MANET and the French Impressionists. Pisarro, Claude Monet, Sisley, Renoir, Berthe Morisot, Cézanne, Guillaumin. Translated by J. E. Crawford Flitch.
Grant Richards; 1910.
First UK edition. 4to. Original blue cloth, titles to spine and upper board gilt, top edge gilt, others untrimmed. Frontispiece and 31 reproductions in half-tone, 2 etchings by Renoir and one each by Morisot and Manet, 2 wood engravings after Manet and one each after Degas and Camille Pissaro. Cloth lightly rubbed to edges, light stain to spine, lightly foxing to preliminaries. First impression of the first work to describe the development of Impressionism, with a chapter on each of the major painters and numerous illustrations. The author, Theodore Duret (1838–1927), was one of the earliest and most vocal supporters of the movement. He first met Manet in 1865 and the two became good friends, with the artist painting the connoisseur three times.
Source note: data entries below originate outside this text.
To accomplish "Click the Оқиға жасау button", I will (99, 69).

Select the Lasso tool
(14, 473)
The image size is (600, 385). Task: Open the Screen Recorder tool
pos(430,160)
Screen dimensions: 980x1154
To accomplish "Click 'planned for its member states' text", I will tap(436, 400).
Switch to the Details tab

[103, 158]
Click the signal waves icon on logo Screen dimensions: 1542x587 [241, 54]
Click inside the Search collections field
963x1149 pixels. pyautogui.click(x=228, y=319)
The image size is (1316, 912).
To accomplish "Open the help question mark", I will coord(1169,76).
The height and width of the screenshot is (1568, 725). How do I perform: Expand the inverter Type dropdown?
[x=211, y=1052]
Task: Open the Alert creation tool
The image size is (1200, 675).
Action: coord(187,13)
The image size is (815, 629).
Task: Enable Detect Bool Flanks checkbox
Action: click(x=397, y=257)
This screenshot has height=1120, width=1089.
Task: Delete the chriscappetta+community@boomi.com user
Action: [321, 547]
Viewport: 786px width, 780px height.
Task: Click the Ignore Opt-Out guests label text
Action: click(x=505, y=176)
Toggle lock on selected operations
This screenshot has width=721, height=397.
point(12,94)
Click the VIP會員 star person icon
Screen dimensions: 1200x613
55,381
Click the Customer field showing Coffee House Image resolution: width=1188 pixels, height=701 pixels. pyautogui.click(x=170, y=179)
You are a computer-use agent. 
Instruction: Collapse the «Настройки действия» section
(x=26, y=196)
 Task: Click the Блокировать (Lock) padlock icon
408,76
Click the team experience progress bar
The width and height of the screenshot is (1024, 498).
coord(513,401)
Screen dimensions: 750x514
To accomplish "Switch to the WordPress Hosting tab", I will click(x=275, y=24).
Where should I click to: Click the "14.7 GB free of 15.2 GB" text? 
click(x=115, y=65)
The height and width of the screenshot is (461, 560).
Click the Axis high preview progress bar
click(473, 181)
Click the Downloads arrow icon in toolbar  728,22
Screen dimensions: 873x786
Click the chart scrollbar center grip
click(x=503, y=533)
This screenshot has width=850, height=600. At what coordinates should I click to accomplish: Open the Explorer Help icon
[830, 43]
During the 1870s Duret began writing articles championing the new movement, and this, his most important work, was published in 1878 to accompany the fourth Impressionist exhibition in Paris. Duret also collected and promoted the work of the pre-Raphaelites, was an early devotee of Asian art, particularly Japanese prints, and coined the term avant-garde. A nice copy of this book that "remains a primary account of Impressionism and contemporary reception" (Dictionary of Art Historians, Duke University).